Seven weeks, and this pregnancy is nothing like the last. I rallied for a family outing to Oak Glen on Saturday morning, but spent the rest of labor day weekend on the couch fighting the urge to vomit.  My fatigue is so pronounced that I feel like I'm always moving in slow motion.  All week, I feel faint if I don't eat every two hours, but even the thought of food makes my stomach flip-flop.  I realize that the feeling is familiar - I am reminded of Mombasa, when I went out on the Indian Ocean with friends and a guide in a rickety wooden dhow.  I was so seasick that I ended up jumping overboard and swimming back to shore alongside the boat, to avoid passing out or losing my lunch.

There's no getting off of this boat, though.  The only thing that seems to help is Sobe Lifewater or Vitamin water, which I suspect has something to do with the B vitamins. I pound bottle after bottle of the stuff, and a random bag of Maple Bacon Kettle Chips because they were the only things that sounded remotely good.  I wish I could live on gouda sandwiches.

Eight weeks, and it's rough. The thought of cooking fills me with dread and makes my stomach churn - all day long, I have anxiety about making dinner. Nothing sounds good, but I have to eat all the time (any thoughts of gaining less weight this time around quickly fly out the window). There are a few days I have energy, otherwise I am horizontal as much as possible.  Amaliya is wonderful - more than happy to lay on the couch with me, asks me all the time if I'm not feeling well, and snuggles up to the baby in my belly when watching TV.  On Friday this week we see my midwife for the first time.  An ultrasound revealed ONE baby (whew), measuring right on track and with a visible heartbeat.  I didn't realize how anxious I'd been until I saw that little flicker on the screen - it was reassuring to know that all is well so far.

Nine weeks, and my energy starts to come back just in time.  We spent the last half of the week in Austin, TX.  My body felt surprisingly good walking miles and miles around town, and without the need to cook my own meals and see my dirty kitchen, my stomach is relatively settled. The lack of responsibility lifts a huge weight off my shoulders, and the absence of stress (especially knowing that Amaliya is having a great time with my parents for five days) is a huge boost to my physical and mental well-being.  I start to feel more like myself.

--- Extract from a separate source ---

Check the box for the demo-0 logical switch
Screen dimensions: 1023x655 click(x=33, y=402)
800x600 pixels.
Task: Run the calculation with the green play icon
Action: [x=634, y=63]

Ten weeks, and I dry-heave pretty much the entire day after I get back from TX.  It's definitely cooking and the kitchen that sets me off.  Cold quinoa salad sounds amazing, so I make myself a buffet-sized vat of it and eat it all within 2 days. Runs are hard, and weightlifting wipes me out, but I feel okay to keep going with both and so I do. Nothing fits, and people are starting to speculate (both to my friends and to my face) so I tell work and the rest of the world that I'm pregnant.  By the end of the week, I feel like the worst of the nausea has passed. Beyond some fatigue, worsening headaches, and round-ligament pain, I am feeling more like myself (a weirdly emotional version of myself that cries over radio shows while driving to work, but nevermind that).

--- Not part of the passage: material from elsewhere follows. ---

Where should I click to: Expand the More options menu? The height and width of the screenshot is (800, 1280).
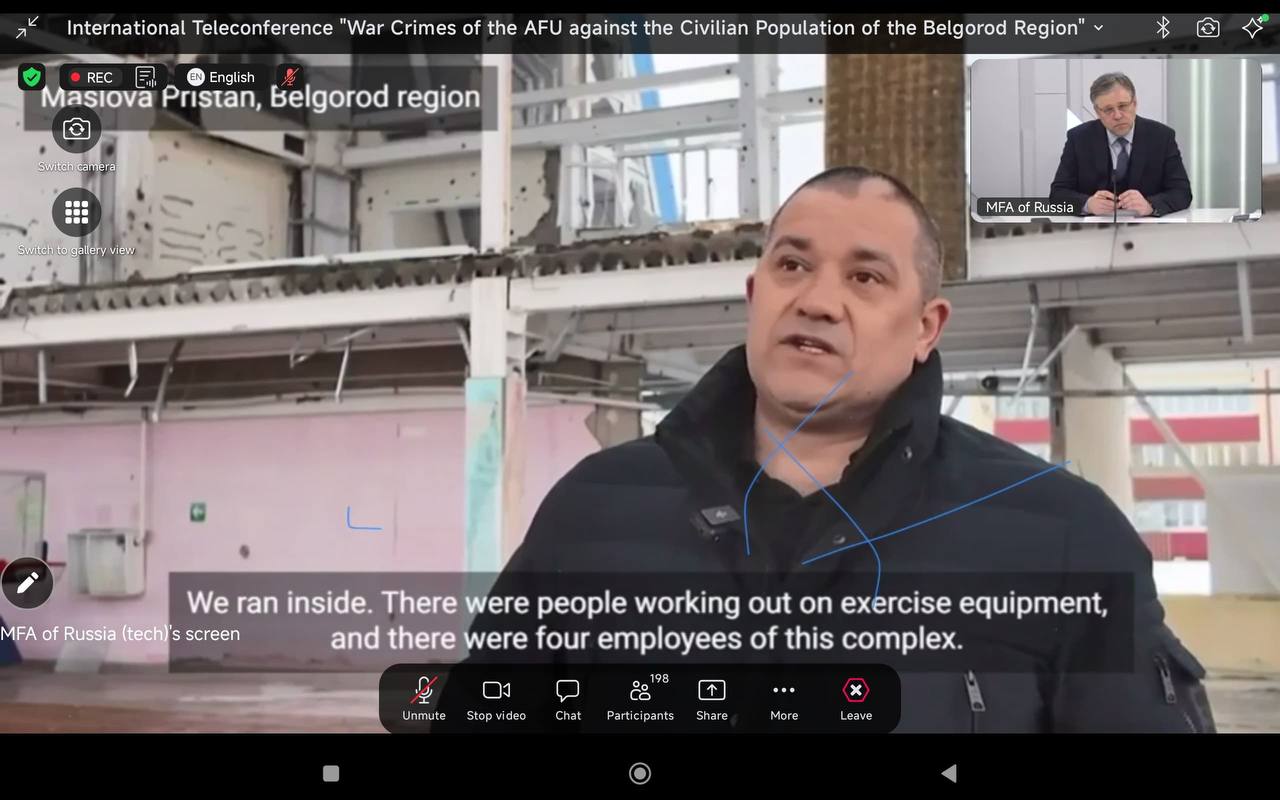coord(784,699)
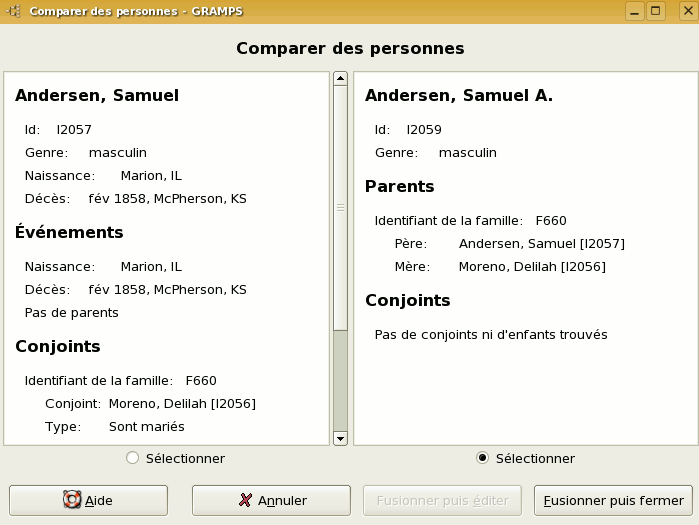Click the lifebuoy icon on Aide button
This screenshot has width=699, height=525.
click(72, 500)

Ten weeks gone, 30 to go.  I didn't document much about my first pregnancy, aside from a few scattered blog posts.  Partly because I didn't use social media as much back then, and also because my head was spinning the entire time.  Everything was new and unfamiliar, so rather than reflecting I just took each day as it came.  This time?  I am trying to pause, take stock, and be more aware of what is happening in my body and with my family.  This pregnancy feels sacred to me for several reasons - because all pregnancies are, but also because this may very well be my last, and because it marks the end of Amaliya's stint as an only child. I am stopping to savor reality, to feel it, as often as I can (even though it hasn't felt entirely pleasant the last few weeks).

I'm very much looking forward to relaxing and enjoying every minute of this pregnancy, until the day we finally welcome our newest family member to the world.